There is always a gap to what we aspire to and the reality we face. We also live in an era of individual and group self-interests. We may have better angels in our natures, but it is interesting to see how quickly these collapse when our individual or group interests come into conflict with those of others. We’re also in the era of wicked problems with multiple strains that overlap – climate crisis versus employment, for instance – or agricultural practice and its effect on climate, capitalist economies that exploit nature, indigenous cultures destroyed because we wanted their land. Sorting these out is huge and beyond our individual capabilities – but we have to start from the edge – with commective groups like SCAN that I recently described. I’ll pay my membership.

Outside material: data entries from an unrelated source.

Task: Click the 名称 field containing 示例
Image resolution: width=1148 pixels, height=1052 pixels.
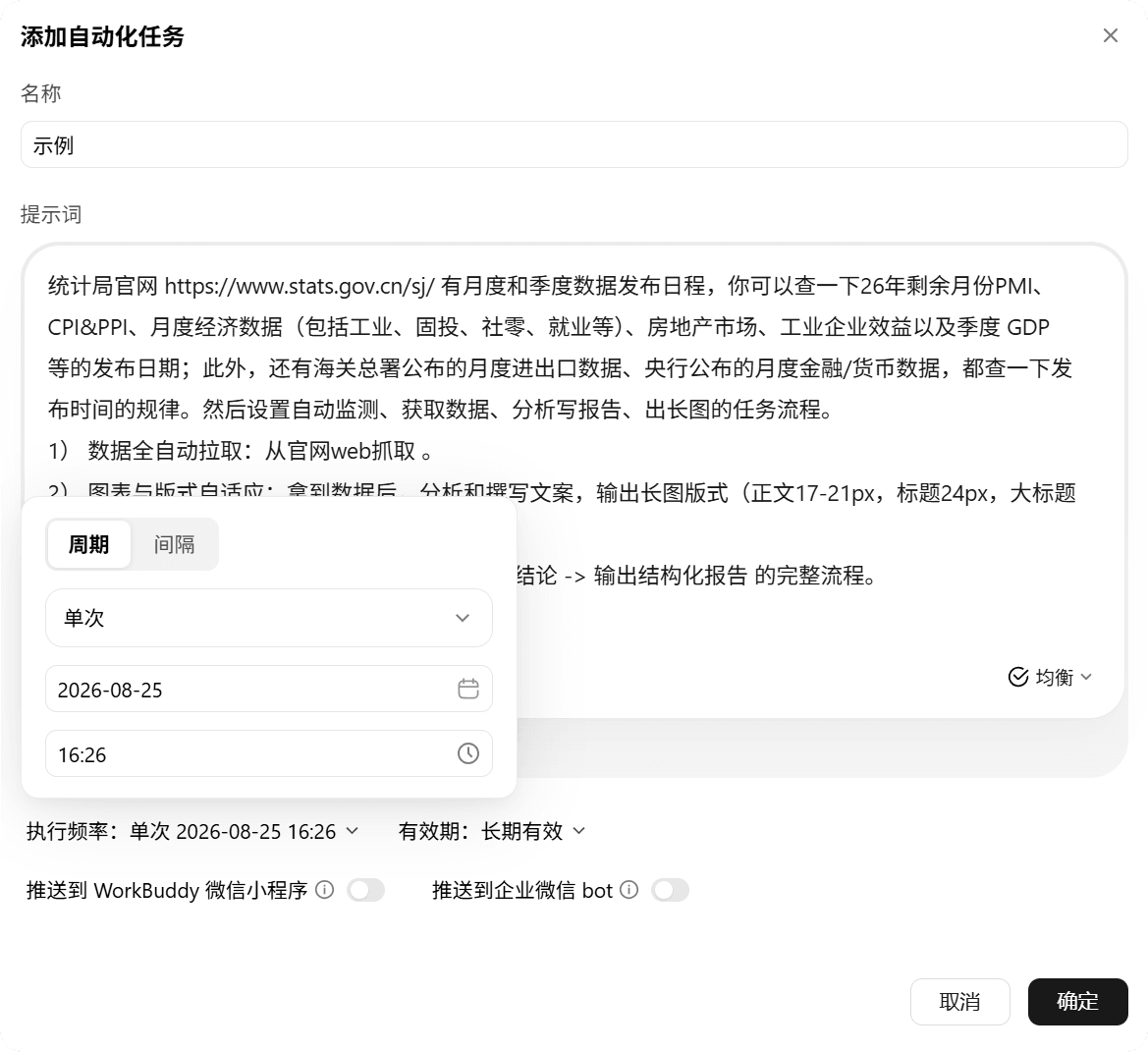Action: 574,145
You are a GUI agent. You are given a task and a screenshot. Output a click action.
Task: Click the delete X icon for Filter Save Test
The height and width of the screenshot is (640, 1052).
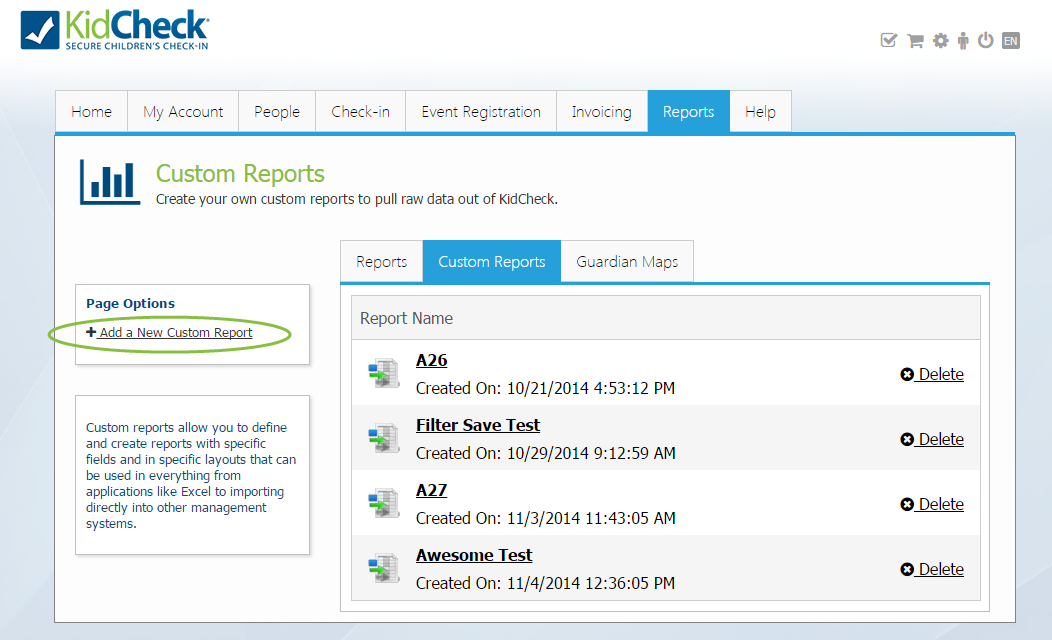pyautogui.click(x=906, y=438)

The old wineskins don’t work. But starting with ourselves is hard. I recently picked up a copy of the book, Atomic Habits again. There are several suggestions of ways to start helping ourselves to revisit our better angels – without thinking that personal motivation is the way to go.
The author, James Clear, thinks we have it backwards. We go about making personal changes by focusing on the outcome we want by setting goals. New Year’s Resolutions and starting back to school in September are times we typically do this – and usually fail within about a month. If we want to lose weight or obtain straight A’s these are worthwhile priorities, but we don’t get there by wanting them or willing them to happen. The second stage is the system or process we set up to make them happen and ensure that it is followed with precision. If we were machines, we could set a timer to repeat the process automatically but we are not. We are people driven by emotions even though we have reason, as author Jonathan Haigt describes so well. What Clear prescribes as a way to get around this is to focus on identity – good advice to the young who follow influencers. Who do we wish to become? It means setting up really small steps to get there over time. Such small steps apply to individuals but also to communities. And we have to look at both the systems that are outside of our immediate control – but also at the ones that are inside it. The latter is the place to start first.